Education - Décrochage scolaire : à l'Education nationale la prévention, aux régions la réparation ?
Le projet de loi relatif à la formation professionnelle, à l'emploi et à la démocratie sociale, qui devrait être présenté le 22 janvier en Conseil des ministres (voir notre article du 7 janvier), présente la lutte contre le décrochage scolaire comme une compétence régionale. Il reviendrait aux régions de piloter la formation des décrocheurs et leur insertion professionnelle (article 11).
Dans les fait, elles le font déjà, assure Philippe Meirieu, président de la commission Jeunesse à l'Association des régions des France (ARF), vice-président de la région Rhône-Alpes, chargé de la formation tout au long de la vie. L'élu local est aussi professeur des universités en sciences de l'éducation (Lyon 2), ce qui lui a valu un accueil bienveillant par le public très "Educ nat" du séminaire du 8 janvier consacré à la lutte contre le décrochage scolaire (voir notre article du 8 janvier).
De la lutte contre le décrochage à un plan pour le raccrochage
Toujours est-il que, lorsque Philippe Meirieu a débuté son mandat en 2010, la région Rhône-Alpes avait déjà engagé un "plan de lutte contre le décrochage" qui faisait l'objet de "frictions institutionnelles", rapporte-t-il, car "les rectorats avaient du mal à voir dans la région un acteur de lutte contre le décrochage scolaire, domaine qui lui semblait revenir à l'Education nationale" Qu'à cela ne tienne, le plan qui lui a succédé se nomme "plan en faveur du raccrochage et de l'insertion vers l'emploi". Et ça change tout. Comme si une fois posé le principe des compétences de chacun, les mettre en commun était désormais possible.
"Il revient à l'Education nationale le travail sur la prévention, au quotidien, dans la classe, a déclaré Philippe Meirieu. Les régions ne sauraient lui discuter cette mission." Mais lorsque les jeunes décrochent tout à fait, ils disposent rarement "d'un lieu ou d'un cadre pour les accueillir", observe l'élu-pédagogue. "Ils sont parfois récupérés par les missions locales. Mais beaucoup se contentent de 'tenir les murs'", ajoute-t-il, en suggérant de "mettre en commun nos forces pour ramener ces jeunes vers la formation".
Un partenariat à mener "sans arrogance, loin de tout suffisance, avec détermination", a-t-il insisté. Faisant référence au mot d'ordre à la mode "Pédagogie de la bienveillance et de l'exigence" à pratiquer dans la relation enseignant-élève, il propose de l'appliquer dans la relation Education nationale-collectivités territoriales. "Dans le respect de nos compétences", bien entendu.

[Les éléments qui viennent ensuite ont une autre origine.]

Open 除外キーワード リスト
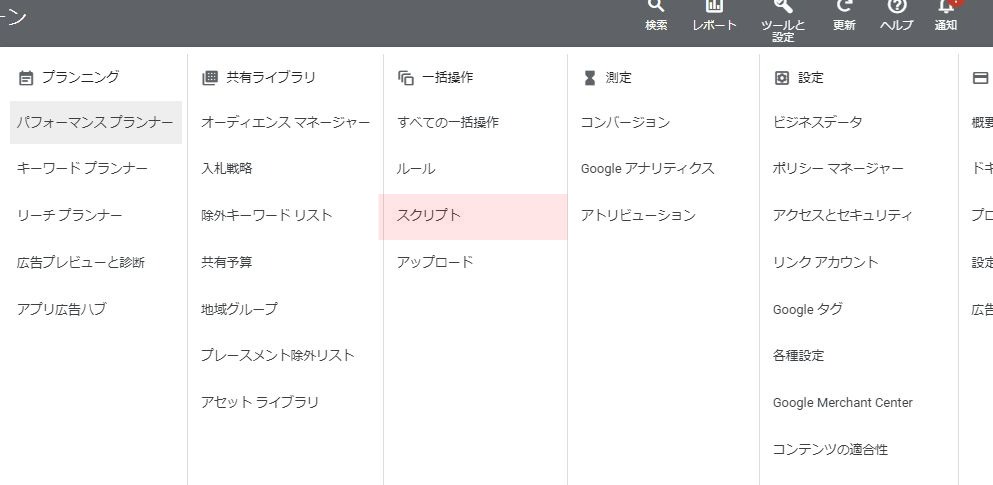 (x=266, y=216)
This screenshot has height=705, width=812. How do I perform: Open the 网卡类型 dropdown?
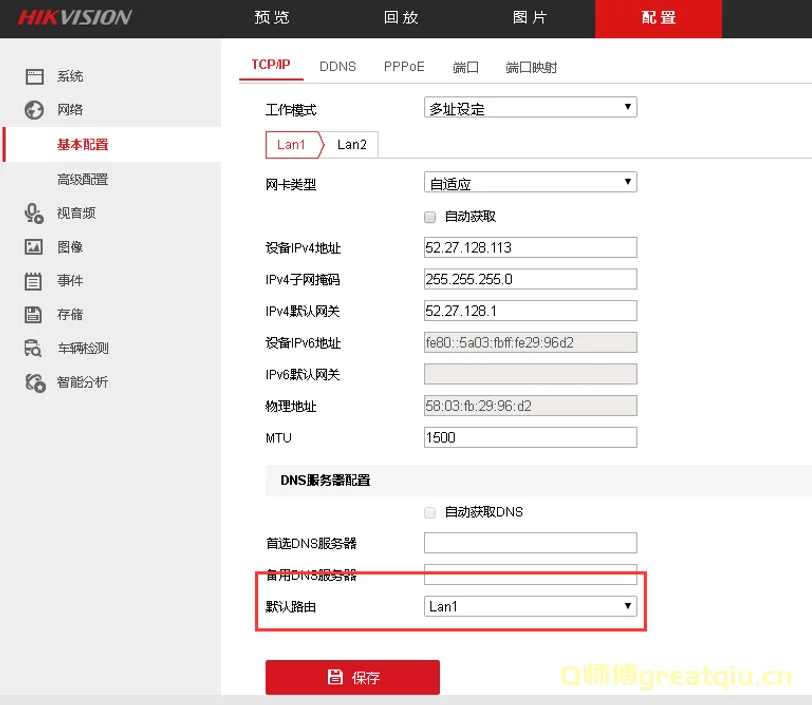530,183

Une intervention très applaudie.
"Dans la classe, tous les jours, heure par heure…"
Très applaudie également, l'intervention d'Anne Armand, inspectrice générale de l'Education nationale (Igen) et co-auteur du rapport "Agir contre le décrochage scolaire : alliance éducative et approche pédagogique repensée". Un rapport, daté de juin 2013, qui tend à montrer que les causes du décrochage scolaire ne sont pas "à chercher à l'extérieur de l'école" (précarité des familles, divorces des parents…) et qu'il est à combatte "dans la classe, tous les jours, heure par heure et parfois dès l'école primaire", a bousculé Anne Armand.
Bousculer, c'était d'ailleurs le but du séminaire, l'Education nationale ayant eu durant trop longtemps tendance à se chercher "des excuses" au phénomène du décrochage, nous a confié Jean-Paul Delahaye, directeur général de l'enseignement scolaire. "Notre système – et je l'assume – est un système qui produit aussi de l'échec scolaire. Il y a des causes sociales, il y a aussi des causes relevant de notre système scolaire", reconnaissait également Vincent Peillon dans son discours de clôture, rappelant sa volonté d'ouvrir de nouveaux chantiers d'ordre pédagogique sur la notation, le redoublement, l'orientation…
"On est passé en quelques années à une approche passive - l'élève responsable de son échec - à une approche active qui prend notamment en cause les facteurs propres à l'Education nationale", avait déclaré Jean-Paul Delahaye trois heures plus tôt en tribune, "d'où l'accent mis sur la prévention du décrochage".
Pour rappel, selon la définition retenue par l'Education nationale, les décrocheurs sont les élèves de 16 à 25 ans qui quittent le système de formation initiale sans avoir obtenu de diplôme professionnel ni le baccalauréat. En France, ils sont estimés à 140.000 en moyenne chaque année.